A Pilot Test of a Peer Navigator Intervention for Improving the Health of Individuals with Serious Mental Illness
Individuals with serious mental illness (SMI) are at considerably higher risk for morbidity and mortality than those in the general population. The current pilot trial is a preliminary examination of a peer health navigation intervention for improving health and healthcare utilization called the Bridge. Twenty-four individuals with SMI were randomly assigned to either peer navigation or treatment as usual (TAU). Navigators encouraged development of self-management of healthcare through a series of psychoeducation and behavioral strategies. Outcomes included a range of health consequences, as well as health utilization indices.

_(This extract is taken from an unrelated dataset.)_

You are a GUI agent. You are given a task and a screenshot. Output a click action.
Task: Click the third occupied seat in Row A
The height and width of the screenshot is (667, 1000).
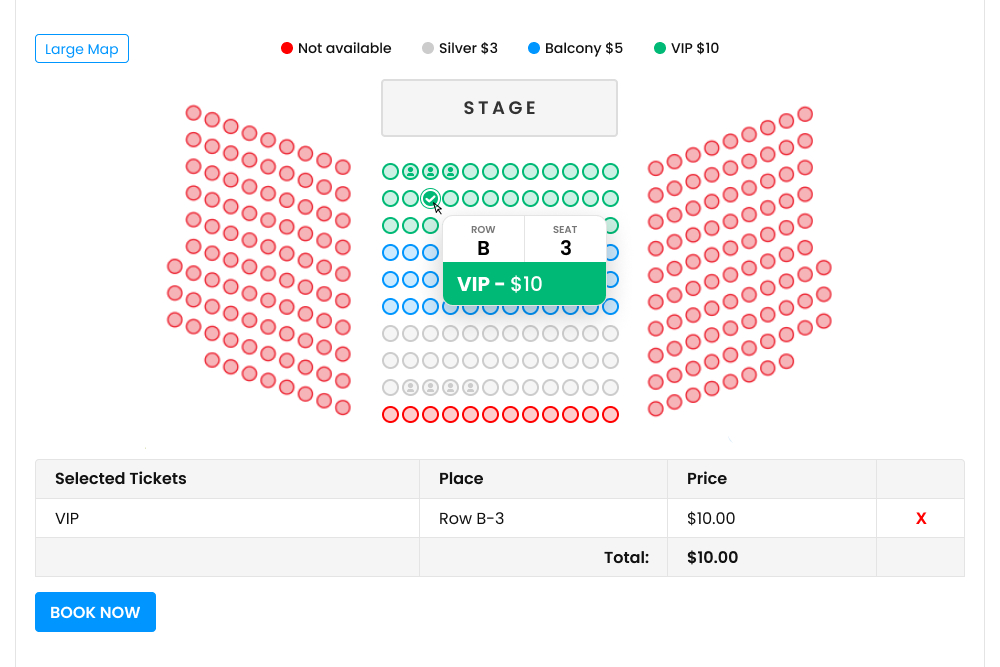(450, 171)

After 6 months, compared to the TAU group, participants receiving the intervention experienced fewer pain and health symptoms. Participants changed their orientation about seeking care to a primary care provider (44.4 % vs. 83.3 %, χ 2  = 3.50, p  < .05) rather than the emergency room (55.6 % vs. 0 %, χ 2  = 8.75, p  < .01). Therefore, the Bridge intervention demonstrated considerable promise through positively impacting health and healthcare utilization.